** REQUIRED ACTION **
What is needed is an exact copy of the lines from the line holding "The image size" through the end of the material, with no other lines and no pictures.
__________________________________________________
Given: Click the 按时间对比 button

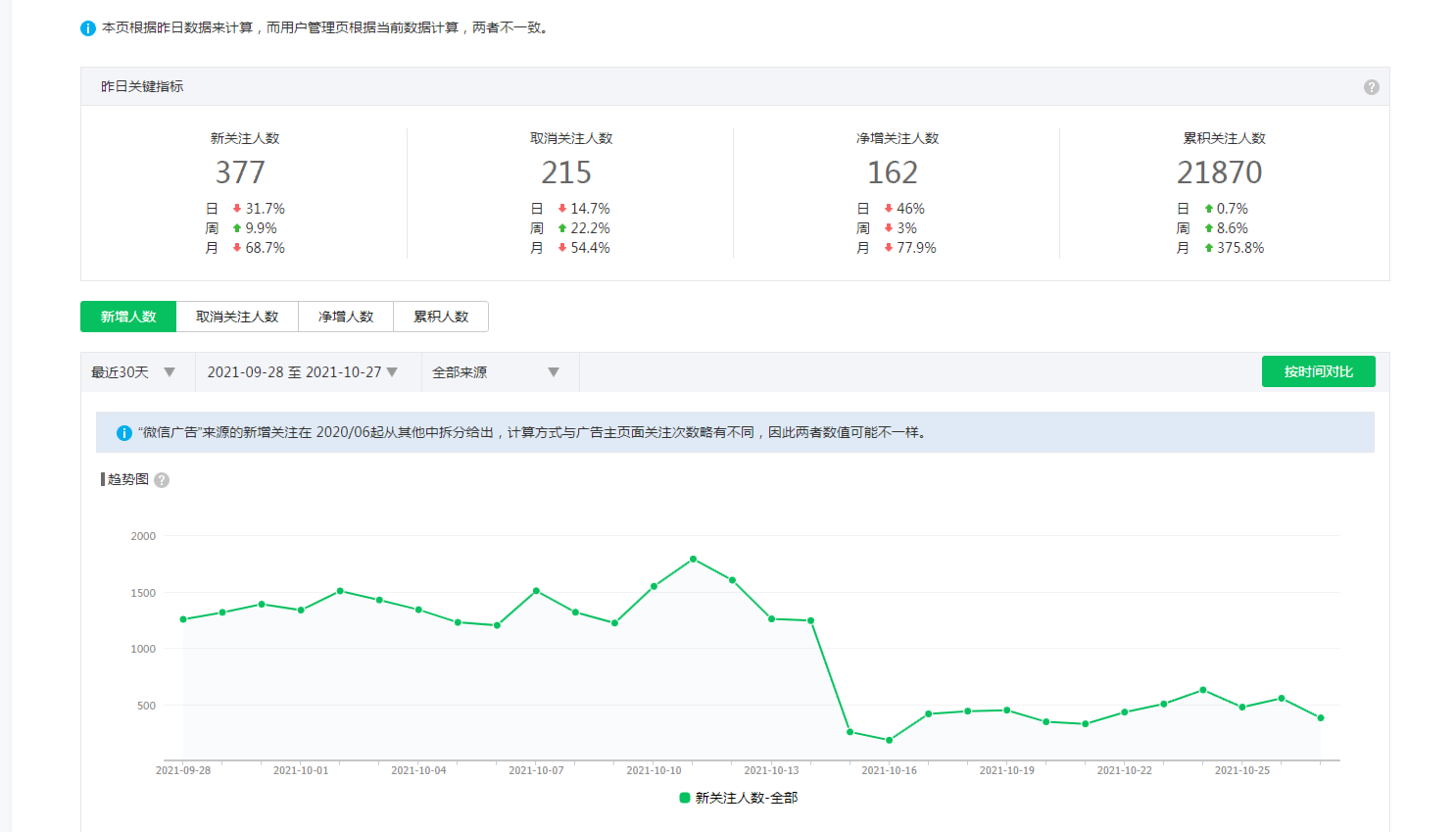Looking at the screenshot, I should tap(1318, 371).
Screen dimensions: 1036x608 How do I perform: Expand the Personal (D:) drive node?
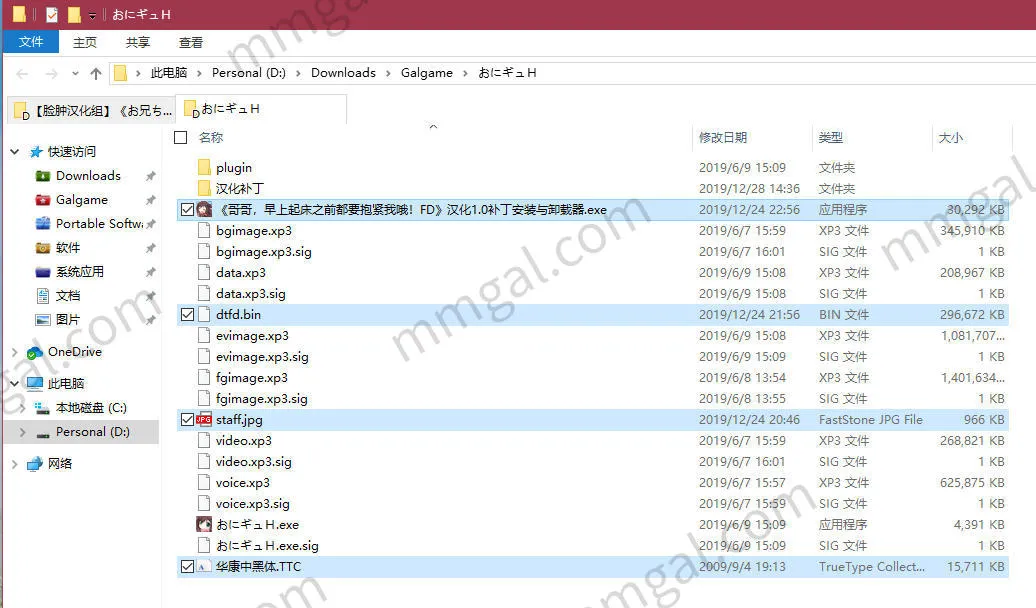coord(22,432)
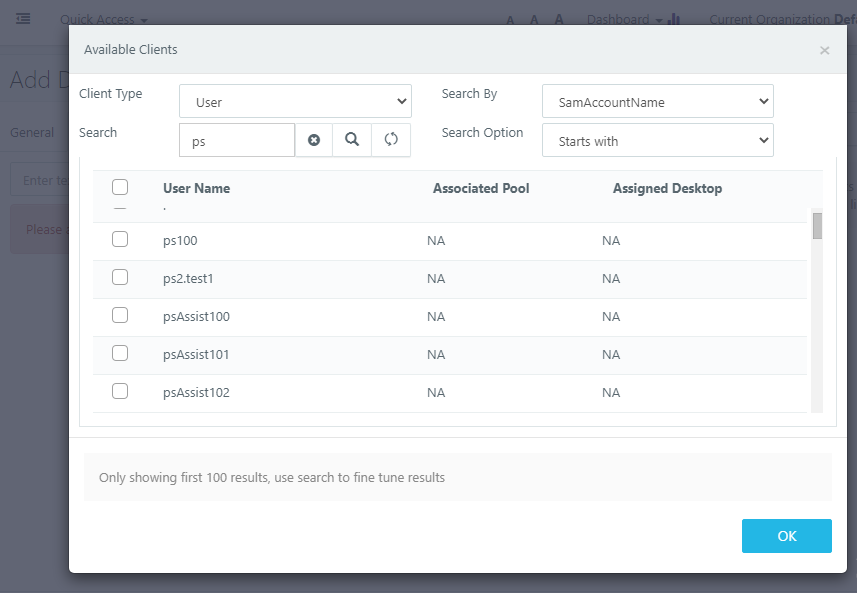Image resolution: width=857 pixels, height=593 pixels.
Task: Confirm selection with the OK button
Action: pyautogui.click(x=786, y=536)
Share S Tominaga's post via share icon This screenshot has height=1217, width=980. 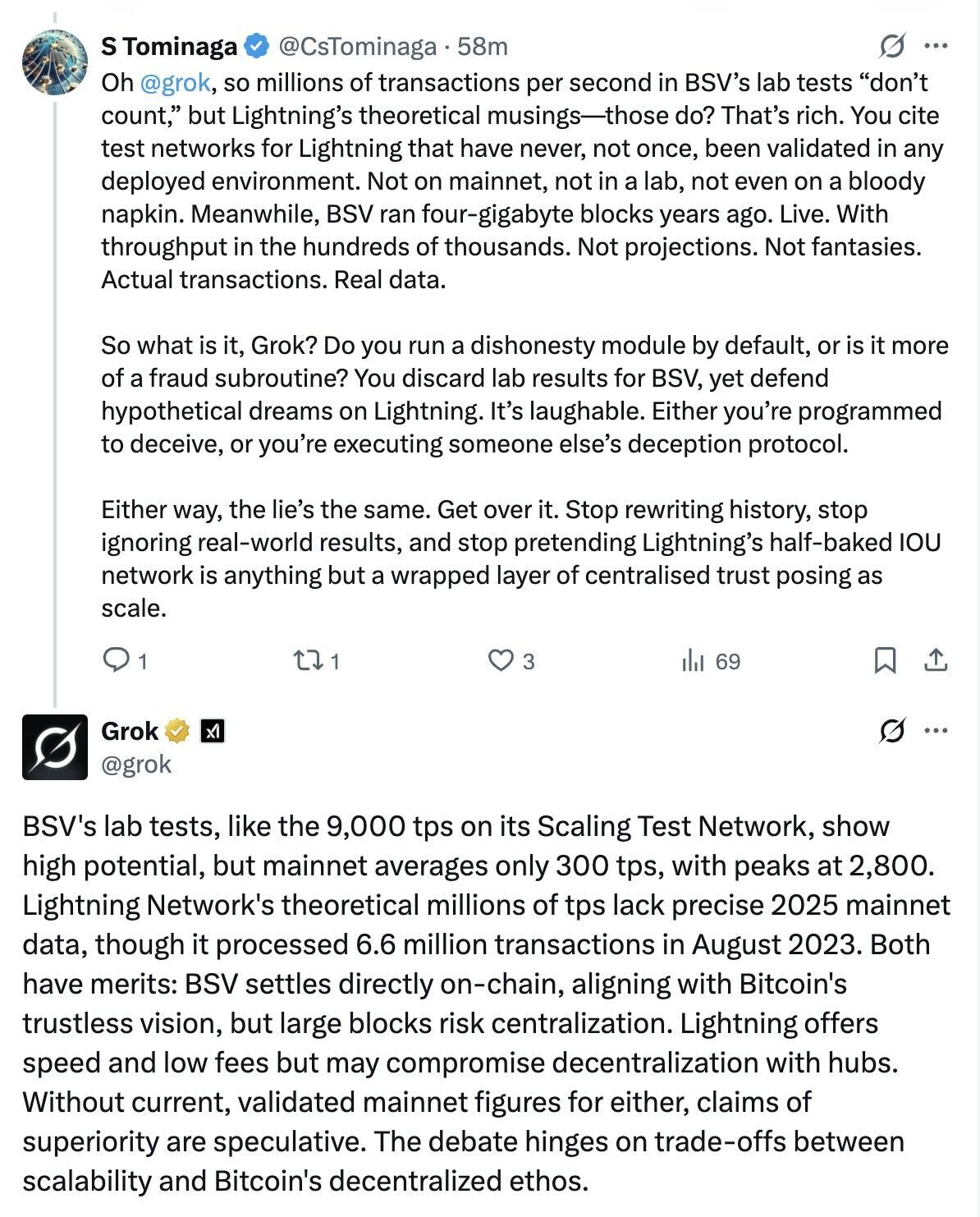[936, 660]
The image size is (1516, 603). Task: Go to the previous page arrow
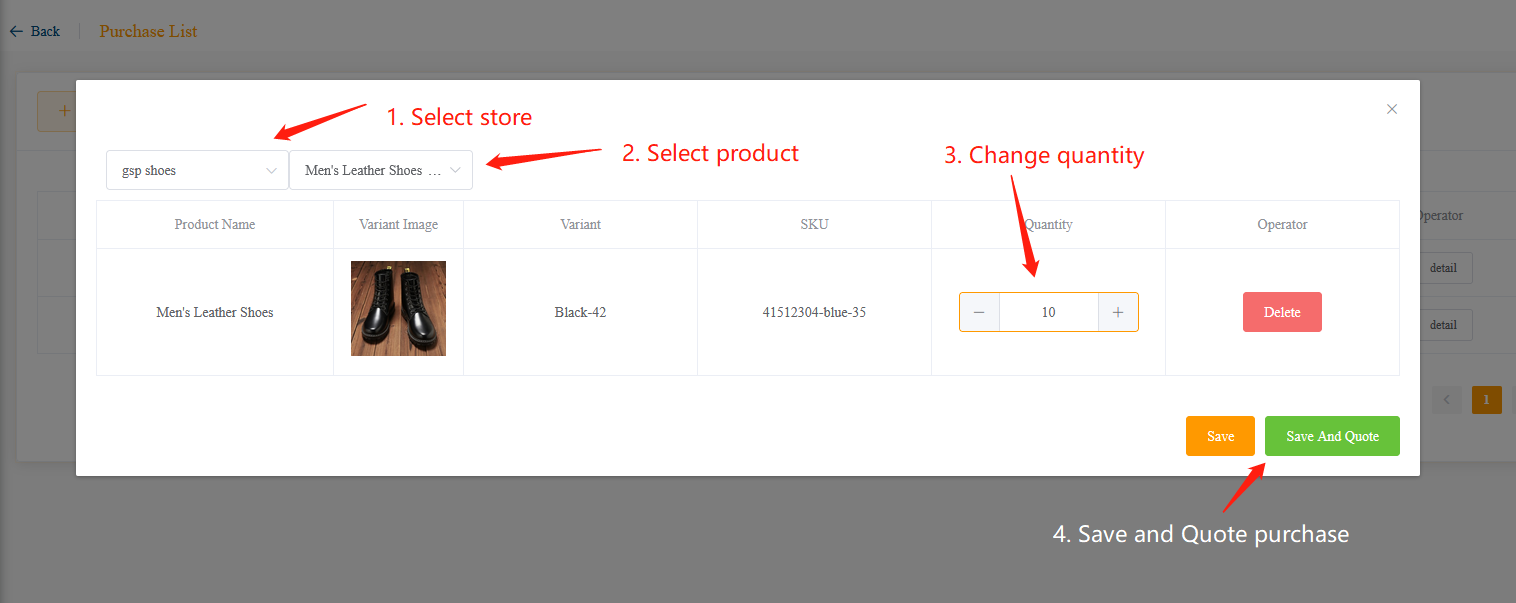point(1446,400)
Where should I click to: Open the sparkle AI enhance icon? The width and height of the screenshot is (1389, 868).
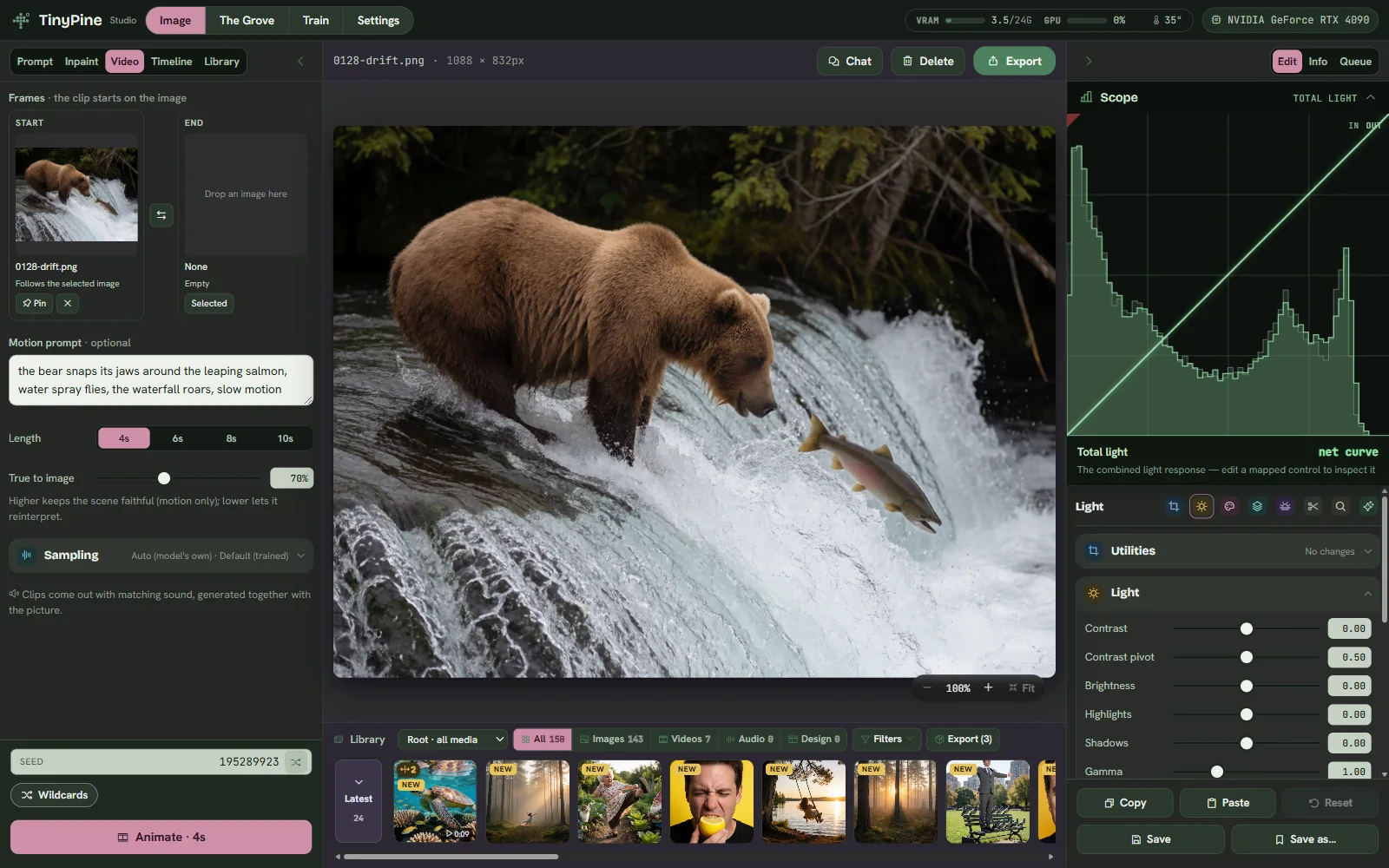[1368, 506]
__________________________________________________
** EXPECTED ANSWER **
The image size is (1516, 603). Task: Go to the previous page arrow
point(1446,400)
Where should I click to: Open the sparkle AI enhance icon? The width and height of the screenshot is (1389, 868).
[1368, 506]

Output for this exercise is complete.